SOURCE EXTRACT START

Benchmarking with existing tools
We run NOVOPlasty  with default parameters, using the same reference sequence employed for mitoVGP as bait, and trimming 10× datasets using proc10xG with the -a option (https://github.com/ucdavis-bioinformatics/proc10xG). Following NOVOPlasty authors’ suggestion and in order for the results to be comparable to mitoVGP assemblies, the entire short-read set was employed. Despite the fact that both mitoVGP and NOVOPlasty assemblies run on machines with 32 cores and 383 GiB of memory, in the case of NOVOPlasty the large size of VGP datasets often led to memory issues as all the reads have to be simultaneously loaded into a hash table. Assemblies that initially failed with NOVOPlasty were rerun on two fat nodes, each with 64 cores and 1.534 and 3.096 TB of memory respectively, narrowing down to four the number of failed assemblies due to reproducible internal errors (European Toad, Eurasian blackcap, cow, Canada lynx). Among the successful assemblies, one assembly (Anna’s hummingbird) was made of multiple contigs < 3 kbp and < 90% identity with the reference, one assembly (stoat) was made of multiple contigs with no identity with the reference, and one assembly (common pipistrelle) was made of a single 253 bp contig. These results were likely due to the inability of NOVOPlasty to identify an appropriate seed, and these assemblies were excluded from downstream analyses.
In all datasets, genes were annotated using MITOS v2.0.6 (https://gitlab.com/Bernt/MITOS) , with default parameters. For the VGP and Genbank/RefSeq comparison, since MITOS may sometimes generate two contiguous annotations out of a single gene, the annotations were manually curated to identify real missing genes and gene duplications. Duplications were considered complete if they overlapped in length at least 95% with the original gene (Additional file 2: Table S1, column AL). Simple and tandem repeats were annotated using WindowMasker v1.0.0, with default parameters. K-mers were counted combining both the mitoVGP assembly and its Genbank/RefSeq or NOVOPlasty counterpart, and the difference in repeat representation between the two datasets was measured as the difference in the number of bases annotated as repetitive for each species.
Reads were remapped on the original assemblies and filtered for identity to the reference > 70% and length above ~ the repeat length + 2000 bp to ensure that they could anchor on both sides of the repetitive elements, avoiding contamination by nuclear repeats. For circos plots, reads were mapped to a 2-copy concatemer of the reference sequence two allow accurate read mapping at the edges.
For the consensus tree, Timetree (http://www.timetree.org/)  was initially used to generate a topological backbone of all species with a mitoVGP assembly. The tree topology was edited using TreeGraph2  to reflect the current hypotheses on the phylogeny of the major vertebrate clades [48,49,50,51].

SOURCE EXTRACT END

According to the benchmarking text, which tool annotated simple and tandem repeats?

PROVIDED MATERIAL START

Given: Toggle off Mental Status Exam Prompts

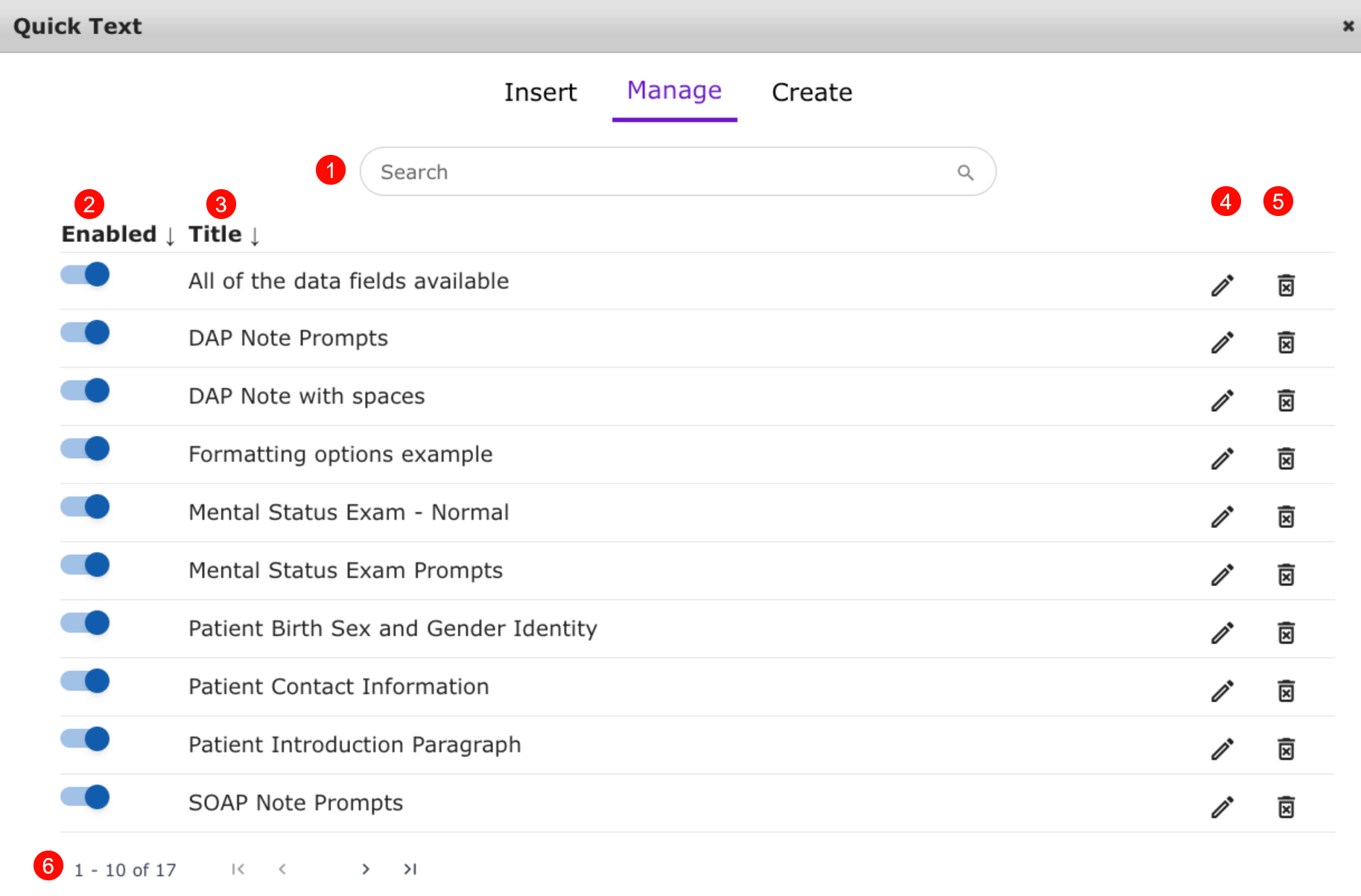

PROVIDED MATERIAL END

● **TASK RESULT**
WindowMasker v1.0.0, run with default parameters.